Your assignment - Take each line below that has "window" and copy it.

Available data -

■ ■ ■ ■

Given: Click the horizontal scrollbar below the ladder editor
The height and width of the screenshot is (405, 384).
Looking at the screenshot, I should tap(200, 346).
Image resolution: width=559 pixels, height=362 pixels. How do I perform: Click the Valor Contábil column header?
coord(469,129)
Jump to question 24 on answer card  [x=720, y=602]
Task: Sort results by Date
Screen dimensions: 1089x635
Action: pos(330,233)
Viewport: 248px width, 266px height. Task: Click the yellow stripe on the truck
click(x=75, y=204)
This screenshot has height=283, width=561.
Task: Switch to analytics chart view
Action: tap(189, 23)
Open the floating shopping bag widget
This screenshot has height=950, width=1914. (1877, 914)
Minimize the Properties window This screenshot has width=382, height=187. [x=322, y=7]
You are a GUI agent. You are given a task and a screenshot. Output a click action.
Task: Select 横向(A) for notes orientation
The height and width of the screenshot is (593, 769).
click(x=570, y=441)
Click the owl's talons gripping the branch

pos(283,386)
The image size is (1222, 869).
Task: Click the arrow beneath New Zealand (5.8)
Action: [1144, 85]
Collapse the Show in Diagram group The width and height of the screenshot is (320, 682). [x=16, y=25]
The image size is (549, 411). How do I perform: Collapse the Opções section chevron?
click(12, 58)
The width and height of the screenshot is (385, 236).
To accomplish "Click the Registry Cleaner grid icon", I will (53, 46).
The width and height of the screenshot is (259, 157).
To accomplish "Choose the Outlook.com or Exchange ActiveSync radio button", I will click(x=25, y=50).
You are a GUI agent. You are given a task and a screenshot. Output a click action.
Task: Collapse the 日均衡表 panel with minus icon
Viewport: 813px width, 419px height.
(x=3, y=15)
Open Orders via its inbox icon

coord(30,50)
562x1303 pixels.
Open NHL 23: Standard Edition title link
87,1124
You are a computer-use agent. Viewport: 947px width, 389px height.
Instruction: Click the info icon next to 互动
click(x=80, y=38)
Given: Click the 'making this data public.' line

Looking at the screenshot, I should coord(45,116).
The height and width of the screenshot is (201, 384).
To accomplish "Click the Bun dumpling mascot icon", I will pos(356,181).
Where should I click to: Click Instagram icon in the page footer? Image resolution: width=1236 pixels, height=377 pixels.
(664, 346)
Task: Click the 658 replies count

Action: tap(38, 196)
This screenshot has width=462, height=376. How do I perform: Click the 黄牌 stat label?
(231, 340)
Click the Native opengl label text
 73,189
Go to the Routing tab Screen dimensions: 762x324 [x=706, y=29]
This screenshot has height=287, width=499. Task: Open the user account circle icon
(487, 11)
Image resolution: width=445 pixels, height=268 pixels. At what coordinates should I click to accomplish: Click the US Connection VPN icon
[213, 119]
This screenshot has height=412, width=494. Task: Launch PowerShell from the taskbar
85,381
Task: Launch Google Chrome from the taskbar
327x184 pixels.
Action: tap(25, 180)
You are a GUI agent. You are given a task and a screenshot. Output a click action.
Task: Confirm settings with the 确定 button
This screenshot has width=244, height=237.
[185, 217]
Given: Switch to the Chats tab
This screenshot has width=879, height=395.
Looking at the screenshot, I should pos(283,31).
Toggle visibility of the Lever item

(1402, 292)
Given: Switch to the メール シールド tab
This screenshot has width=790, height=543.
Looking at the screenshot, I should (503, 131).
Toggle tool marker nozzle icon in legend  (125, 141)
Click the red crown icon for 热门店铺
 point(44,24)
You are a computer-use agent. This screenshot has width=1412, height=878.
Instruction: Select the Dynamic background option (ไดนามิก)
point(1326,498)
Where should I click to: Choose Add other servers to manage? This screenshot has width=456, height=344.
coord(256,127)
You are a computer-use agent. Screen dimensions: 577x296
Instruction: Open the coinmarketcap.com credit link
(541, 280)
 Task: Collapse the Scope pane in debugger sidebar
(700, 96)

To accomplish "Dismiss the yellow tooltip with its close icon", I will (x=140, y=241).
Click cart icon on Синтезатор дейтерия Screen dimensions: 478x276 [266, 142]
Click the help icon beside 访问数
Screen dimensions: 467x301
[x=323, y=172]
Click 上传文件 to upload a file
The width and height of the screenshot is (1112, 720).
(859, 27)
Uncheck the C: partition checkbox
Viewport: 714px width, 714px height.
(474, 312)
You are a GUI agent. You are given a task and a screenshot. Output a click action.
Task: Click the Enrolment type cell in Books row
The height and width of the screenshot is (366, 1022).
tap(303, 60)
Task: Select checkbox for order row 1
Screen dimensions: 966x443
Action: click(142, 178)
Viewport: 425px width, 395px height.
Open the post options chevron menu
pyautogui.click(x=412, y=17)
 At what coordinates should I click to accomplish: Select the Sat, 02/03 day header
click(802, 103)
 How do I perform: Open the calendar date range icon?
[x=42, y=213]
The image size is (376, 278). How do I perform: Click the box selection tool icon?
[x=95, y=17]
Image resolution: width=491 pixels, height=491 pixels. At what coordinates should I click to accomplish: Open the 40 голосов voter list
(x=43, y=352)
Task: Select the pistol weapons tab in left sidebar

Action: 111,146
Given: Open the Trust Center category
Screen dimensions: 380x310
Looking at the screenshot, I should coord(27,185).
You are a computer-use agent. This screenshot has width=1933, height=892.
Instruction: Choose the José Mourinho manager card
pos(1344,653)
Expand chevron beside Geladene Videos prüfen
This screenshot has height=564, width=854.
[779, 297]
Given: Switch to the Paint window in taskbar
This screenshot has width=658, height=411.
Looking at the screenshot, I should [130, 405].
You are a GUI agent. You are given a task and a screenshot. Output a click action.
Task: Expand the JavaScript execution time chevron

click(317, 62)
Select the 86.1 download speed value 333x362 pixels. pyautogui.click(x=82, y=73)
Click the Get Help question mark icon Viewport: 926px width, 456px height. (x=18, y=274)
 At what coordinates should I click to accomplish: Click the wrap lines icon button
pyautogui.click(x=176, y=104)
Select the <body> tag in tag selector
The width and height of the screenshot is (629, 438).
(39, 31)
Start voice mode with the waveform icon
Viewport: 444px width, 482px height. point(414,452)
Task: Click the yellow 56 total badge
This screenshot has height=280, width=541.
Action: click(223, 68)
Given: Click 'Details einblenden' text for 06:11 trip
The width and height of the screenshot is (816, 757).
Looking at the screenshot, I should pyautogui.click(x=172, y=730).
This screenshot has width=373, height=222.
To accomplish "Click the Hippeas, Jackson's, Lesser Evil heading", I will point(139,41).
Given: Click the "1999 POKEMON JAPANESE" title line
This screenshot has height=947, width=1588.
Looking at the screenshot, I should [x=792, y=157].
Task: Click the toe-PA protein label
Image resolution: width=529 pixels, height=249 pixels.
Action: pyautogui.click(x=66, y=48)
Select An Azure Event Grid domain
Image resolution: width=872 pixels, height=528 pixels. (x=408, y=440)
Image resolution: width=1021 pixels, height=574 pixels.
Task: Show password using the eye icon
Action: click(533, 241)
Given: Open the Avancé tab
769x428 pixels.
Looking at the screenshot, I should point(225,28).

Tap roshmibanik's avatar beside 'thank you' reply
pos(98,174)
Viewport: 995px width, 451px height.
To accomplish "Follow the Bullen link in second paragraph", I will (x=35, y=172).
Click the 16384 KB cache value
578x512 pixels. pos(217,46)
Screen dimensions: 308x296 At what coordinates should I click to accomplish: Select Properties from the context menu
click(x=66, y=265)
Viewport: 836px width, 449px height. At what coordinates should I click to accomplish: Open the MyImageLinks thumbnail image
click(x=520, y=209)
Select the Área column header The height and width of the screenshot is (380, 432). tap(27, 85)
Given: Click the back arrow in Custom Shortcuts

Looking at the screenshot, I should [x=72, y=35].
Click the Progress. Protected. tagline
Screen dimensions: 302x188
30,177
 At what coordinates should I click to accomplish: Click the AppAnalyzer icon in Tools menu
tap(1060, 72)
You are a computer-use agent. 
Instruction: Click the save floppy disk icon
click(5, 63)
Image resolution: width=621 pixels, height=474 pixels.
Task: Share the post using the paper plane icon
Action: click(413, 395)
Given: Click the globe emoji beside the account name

■ ■ ■ ■

Output -
Minimize the Properties window This screenshot has width=382, height=187. [x=322, y=7]
Given: Switch to the Paint window in taskbar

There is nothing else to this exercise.